For years now, I have asked the question, "what if it were me?" to better
understand how it is different for women. I still don't know, but each time I
consider shared thoughts and experiences, I feel like I may be doing harm and
not even know it, and I gain some perspective.

Understanding one another better seems to be an important component, if we are
to get past it.

Some of my mixed gender work experiences have been great. Others? The author
definitely spoke to those.

So far, I have arrived at the idea of greater gender role freedom for everyone
being an answer, or part of the answer, due to how many higher order
implications seem to be rooted in basic norms.

For me, realizing that has helped me see everyone as peers, just people. It
has helped some. Or, maybe I do less harm, or maybe I am more insulated. Hard
to know.

Getting back to that question:

If it were me, giving up work I love would be unacceptable. But, I have done
something like it by leaving places that are ugly, where the norms are toxic,
etc. despite the actual work being great!

But to just bag on a whole field?

Super rough. I have done that too, but it was due to policy, pay,
globalization. Not my own nature and how that colors things. Not gender.

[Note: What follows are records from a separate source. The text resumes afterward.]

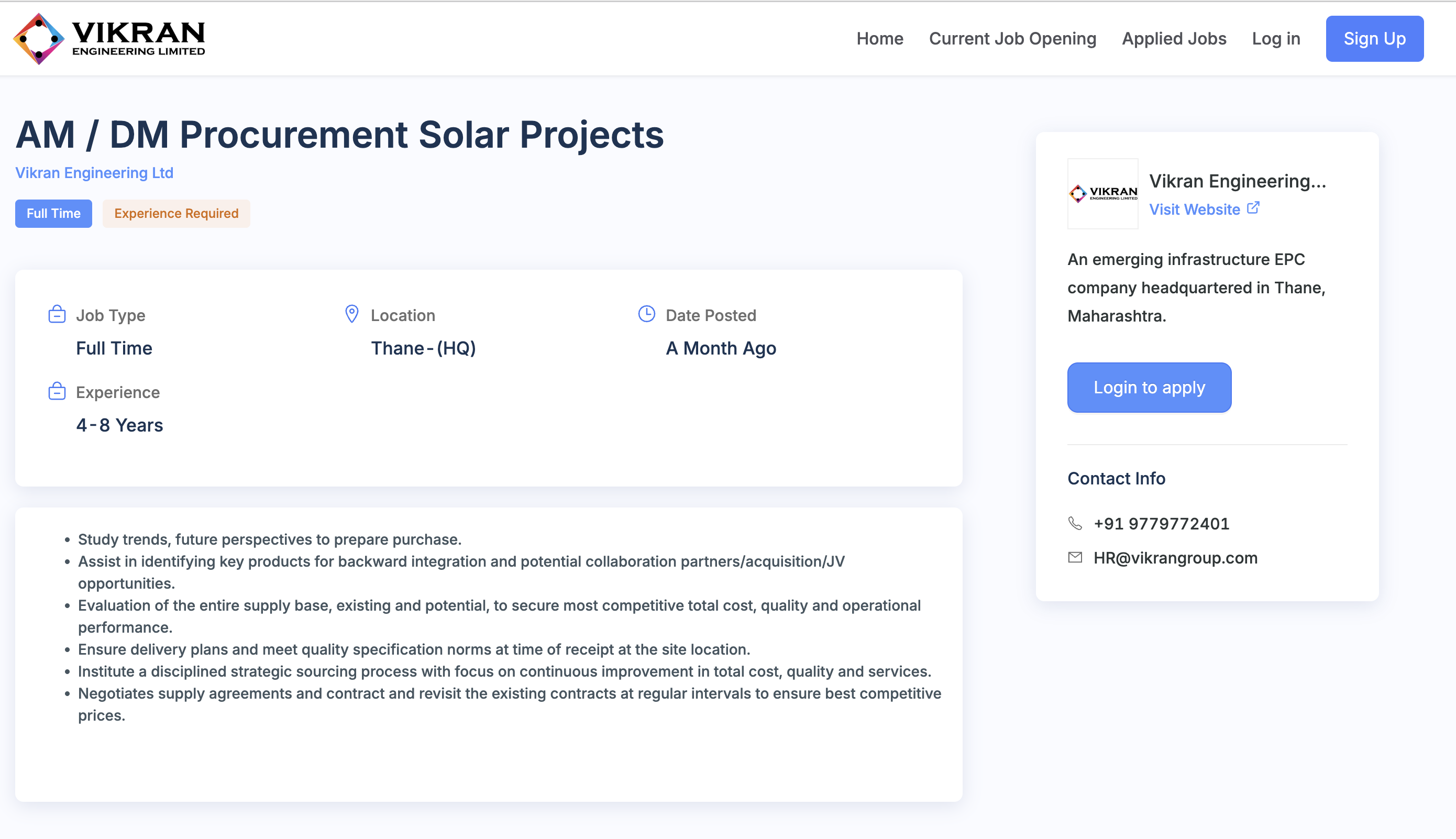Click the Visit Website link
Screen dimensions: 1456x839
point(1196,209)
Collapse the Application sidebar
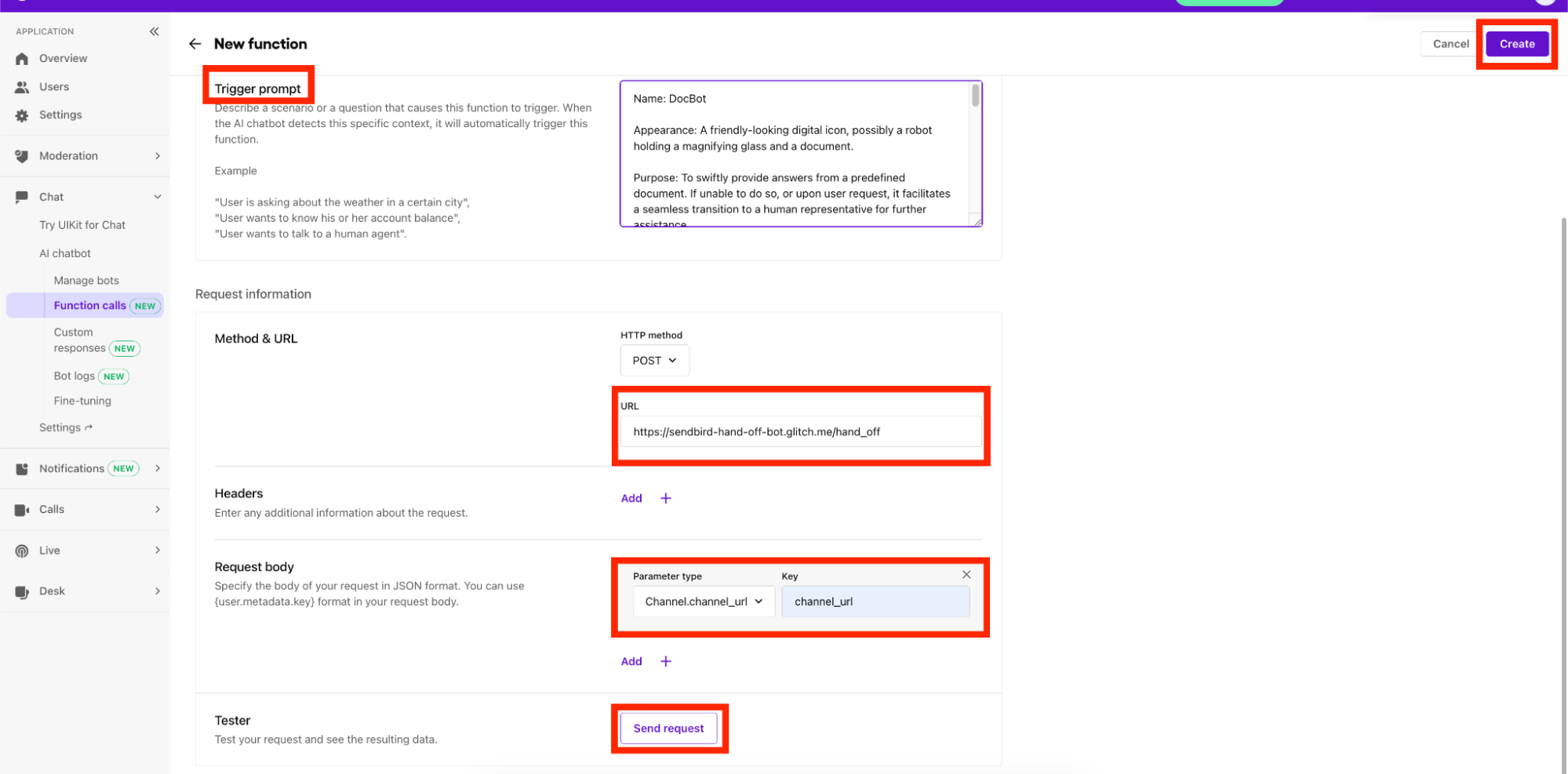Viewport: 1568px width, 774px height. [x=154, y=31]
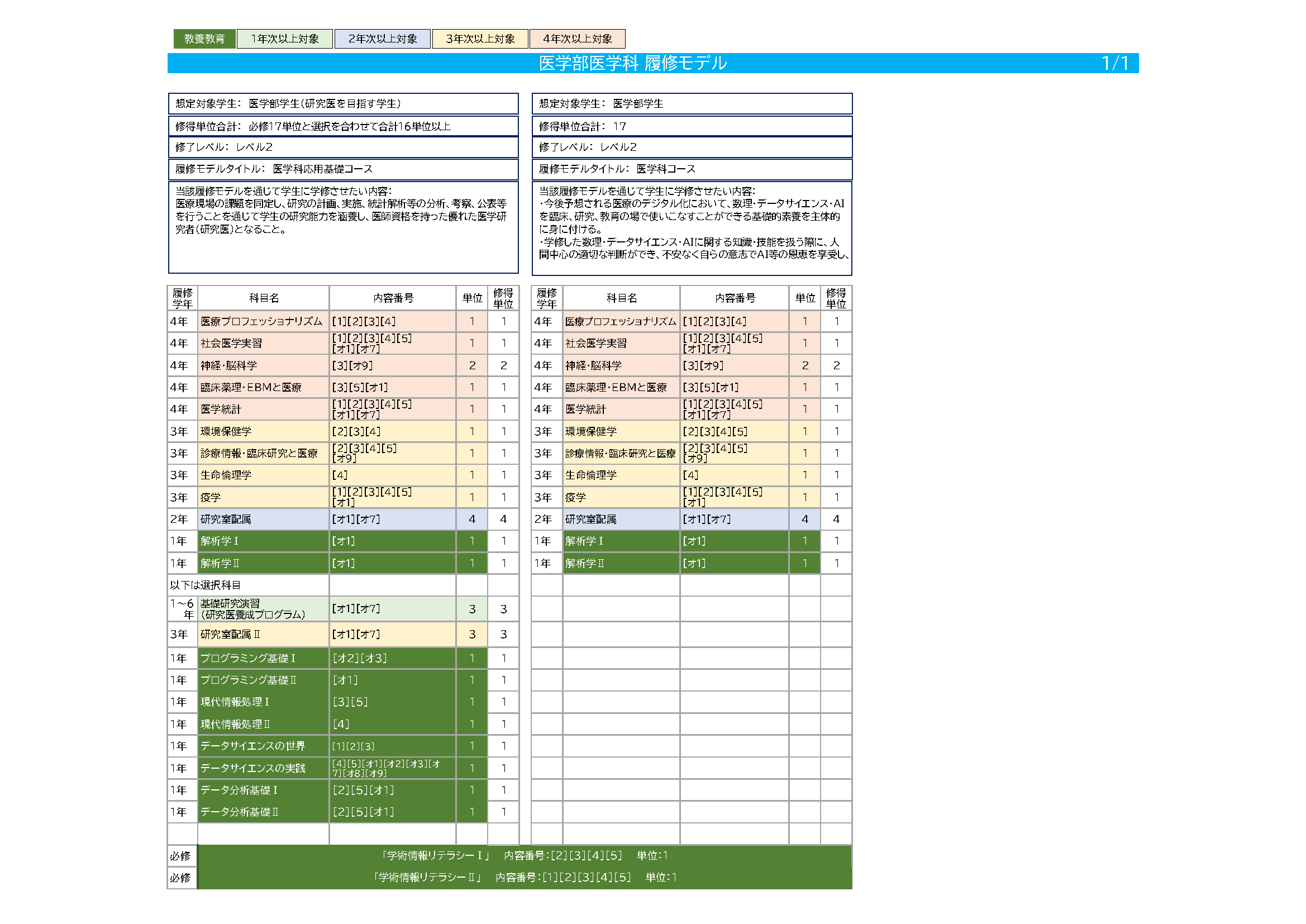
Task: Click 内容番号 header in right table
Action: tap(735, 298)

Really, my take is it just not being OK. A waste, or profoundly frustrating.
It pains me deeply to know worthy, capable people step away and it happens
because of things they do not control.

Are there real answers, or?

I just don't know and after reading her, I feel I should.

What if it were me?

Worse:

Sure glad it isn't me, just to put that desire for answers into context.

Ideally, nobody has to struggle because of who they are. Not in such
fundemental ways.

Shouldn't be anyone.

It all seems fixable. But so far, it hasn't been fixed that I can tell.